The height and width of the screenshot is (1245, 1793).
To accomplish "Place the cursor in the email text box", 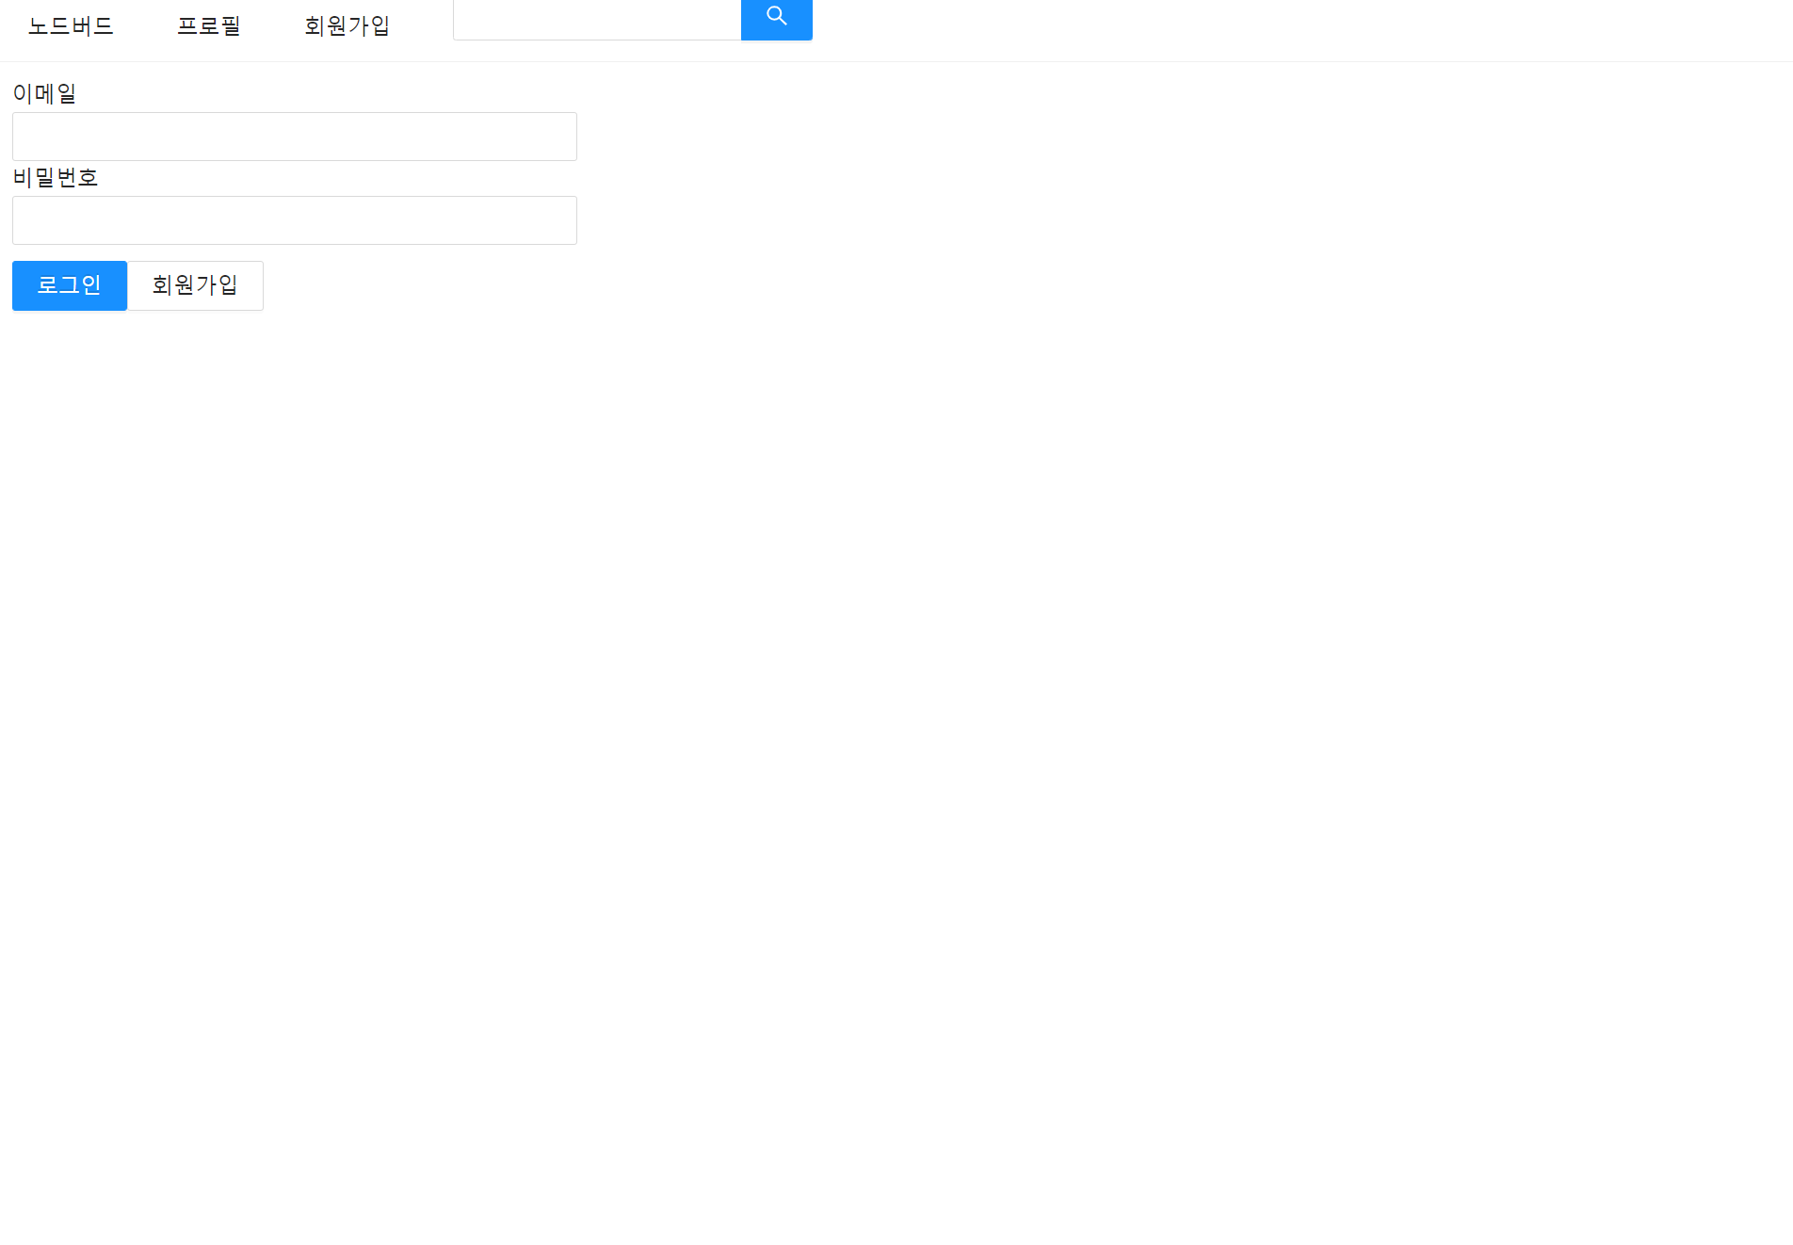I will tap(295, 137).
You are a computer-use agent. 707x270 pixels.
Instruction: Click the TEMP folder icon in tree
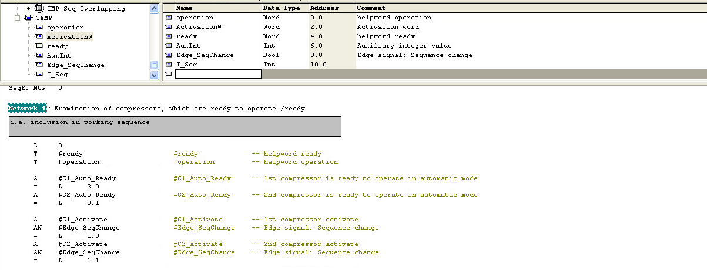[x=28, y=18]
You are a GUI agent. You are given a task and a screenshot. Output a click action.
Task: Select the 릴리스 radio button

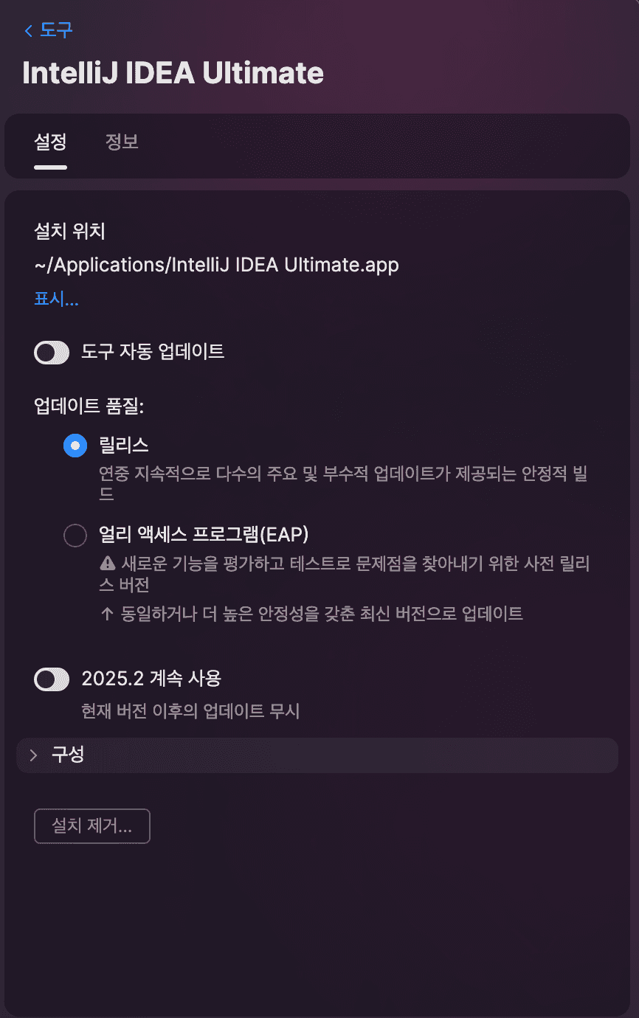pyautogui.click(x=75, y=446)
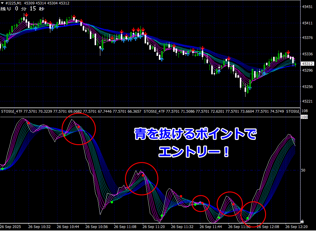The image size is (316, 231).
Task: Click the leftmost green dot in stochastic window
Action: (x=2, y=169)
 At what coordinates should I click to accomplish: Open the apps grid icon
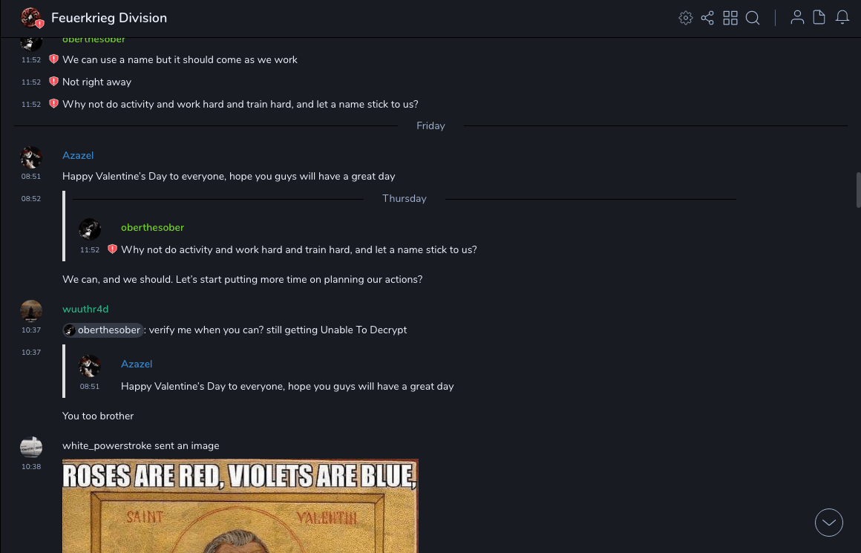[730, 18]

## [Exercise aim]
Copy all lines from the data that hold the word "agent".

## [Written response]
You are a computer-use agent. 707x270 pixels.
You are a GUI agent. You are given a task and a screenshot. Output a click action.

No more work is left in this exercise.